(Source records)

------------

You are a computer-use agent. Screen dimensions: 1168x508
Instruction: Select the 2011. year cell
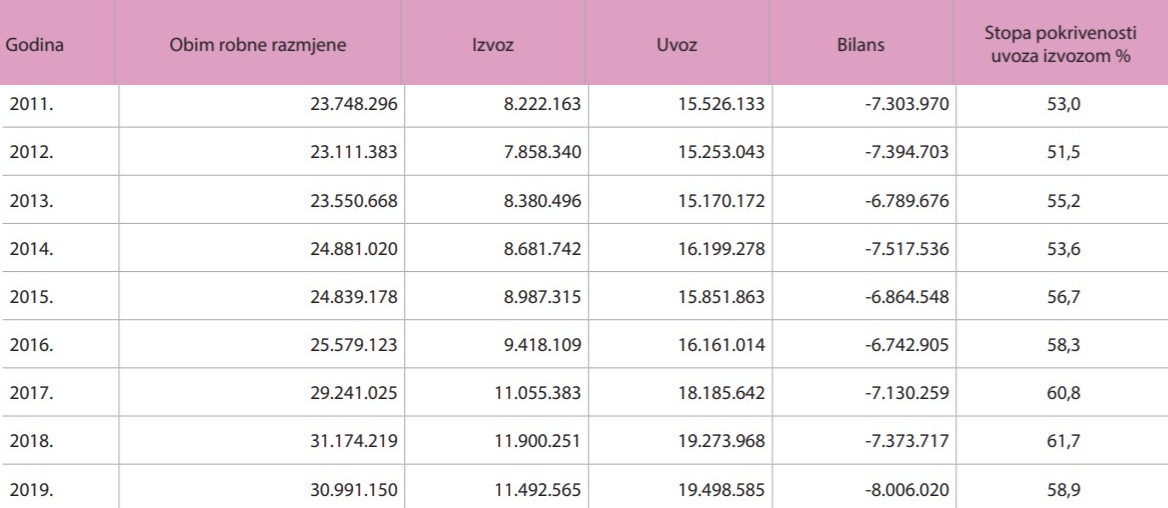point(32,104)
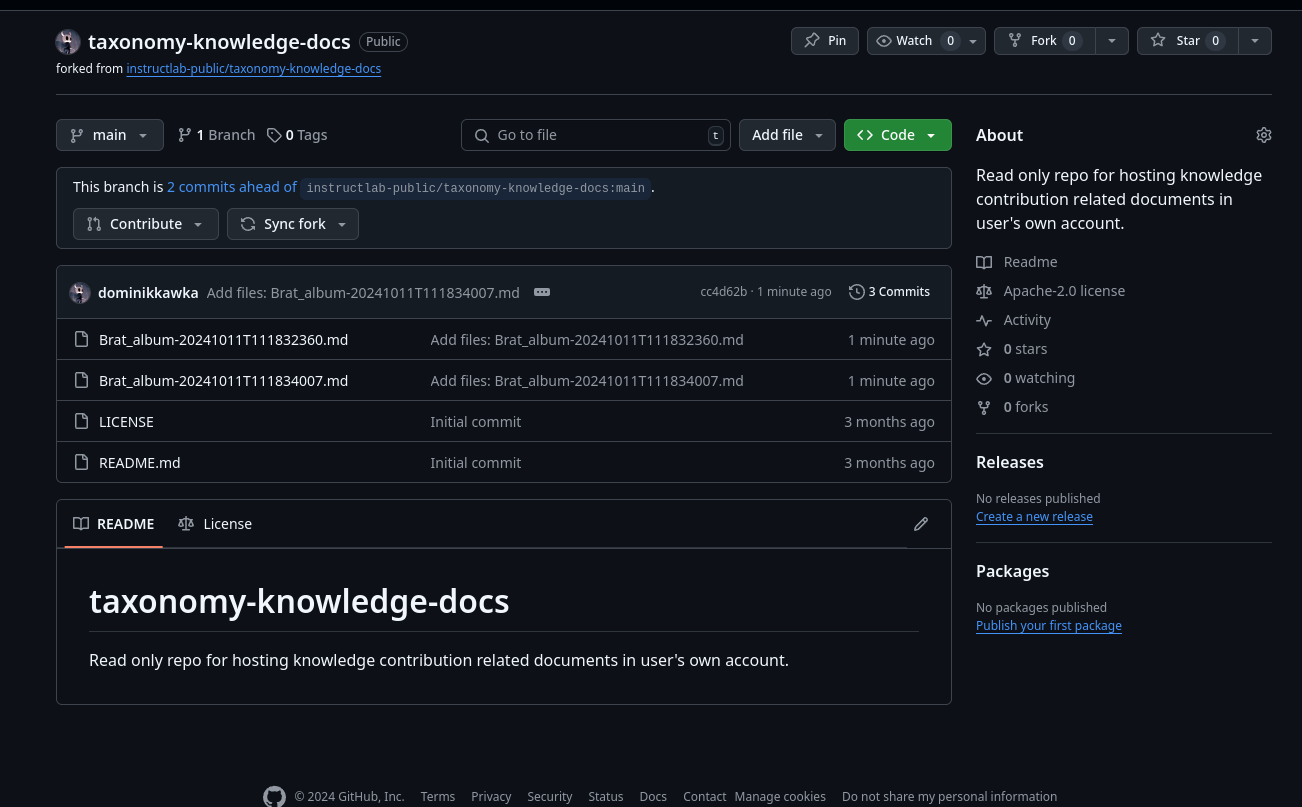1302x807 pixels.
Task: Pin this repository
Action: pyautogui.click(x=825, y=41)
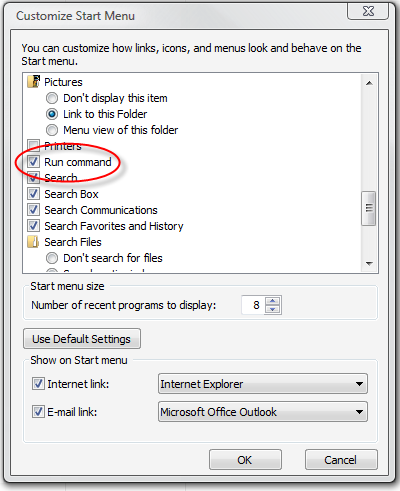Click the Pictures folder icon
Image resolution: width=400 pixels, height=491 pixels.
tap(33, 82)
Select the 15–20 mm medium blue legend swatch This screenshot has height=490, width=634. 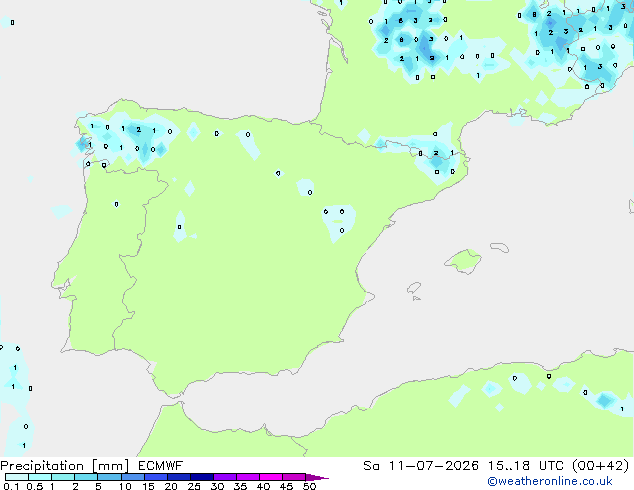click(x=156, y=477)
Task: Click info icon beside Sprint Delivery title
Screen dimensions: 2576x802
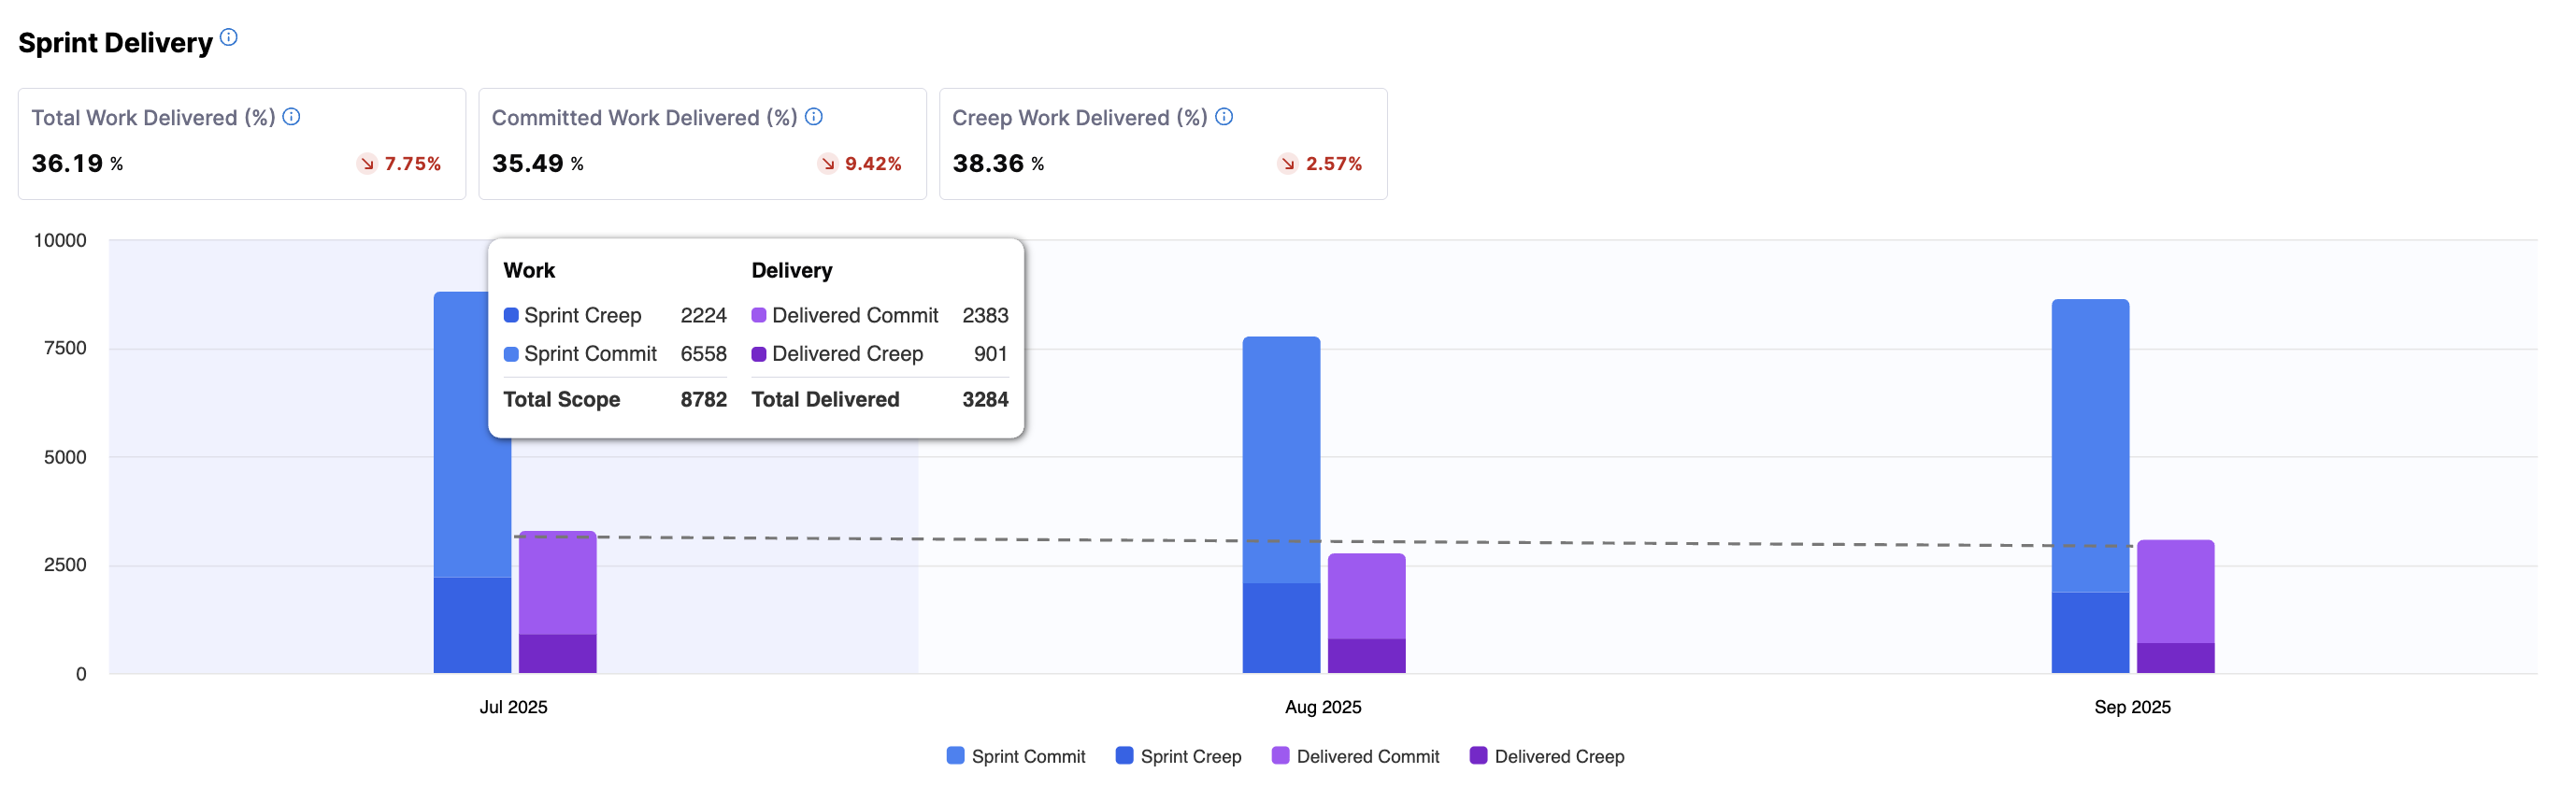Action: [229, 37]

------------

- **The problem**: Beginning with the line that holds "Task: Click info", return each line through the end of the records above exactly. Do not include pictures.

- **Answer to this problem**:
Task: Click info icon beside Sprint Delivery title
Screen dimensions: 2576x802
Action: [229, 37]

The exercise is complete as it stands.